I recently had the good fortune to attend the Asia Pacific Clean Energy Summit and Expo in Honolulu. Listening to the innovative presentations, and interacting with the bright and enthusiastic proponents of clean energy inevitably led me to reflect on Island Independence, about which I previously blogged. Looking back at that blog post, I caught an egregious error: there was no mention of the key role that the US Military plays in supporting the companies and academic researchers working to build this emerging industry.
In my previous blog post, I outlined some of the challenges facing island economies from an energy standpoint, using Hawaii as a case study. The state of Hawaii must import nearly all of the energy needed to run its society, mainly in the form of petroleum. This situation presents an untenable series of consequences for the state, should the supply of petroleum be interrupted for any reason. As a result, the state is actively working to support an evolving and growing renewable energy industry, both through legislation and operations like the Hawaii Clean Energy Initiative.

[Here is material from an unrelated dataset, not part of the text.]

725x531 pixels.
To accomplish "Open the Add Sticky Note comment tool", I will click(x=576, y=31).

The US Military is faced with a suite of challenges that parallel those confronting the Hawaii state government. Case in point: the US Department of Defense consumed ~5 billion gallons of oil in 2012 at a cost of $20 billion. For every price increase of $10/barrel for oil, the military must pay an additional $1.3 billion per year. This sensitivity to price increases is a threat to the operational readiness of a military already under severe pressure as a result of sequestration and other budget cuts.
Of course, the military is not going to take the threat of fuel constraints lying down. In preparation for possible scenarios where fuel supplies become limited, the military is taking action. The US Navy successfully tested the use of biofuels for the surface ships and aircraft of the Great Green Fleet during RIMPAC exercises in 2012.To increase domestic supplies of biofuel, the military is sponsoring actively supporting organizations with the production of biofuel crops. One example of this is the Biofuel Crop Demonstration project in Hawaii, which has the goal of fostering an expansion of the production of oilseed crops, which can be readily converted into biodiesel. Another, broader example of support for this emerging industry lies in the support provided by the DoD and the Navy for the PICHTR Energy Excelerator, which supplies grants and a support services for private companies looking to bring innovative methods of energy conservation and renewable energy production to market; these innovations could then be employed by the military in its efforts to reduce dependence on petroleum imports.

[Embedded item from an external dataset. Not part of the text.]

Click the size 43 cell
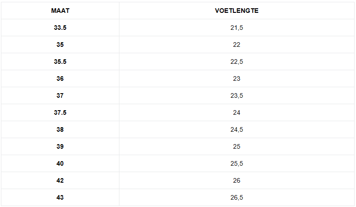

TerViva is actively engaging in this renewable energy ecosystem, and is in the preparing to establish our first commercial-scale orchard of pongamia trees in Hawaii. Pongamia trees are native to Polynesia, non-GMO, and can be grown on marginal land unsuitable for conventional agricultural crops. The renewable oil produced from the seeds of the pongamia tree will be converted to biodiesel in Hawaii, directly reducing the need for petroleum imports. We look forward to playing our part in supplying locally produced fuel for both the military, and the people of Hawaii.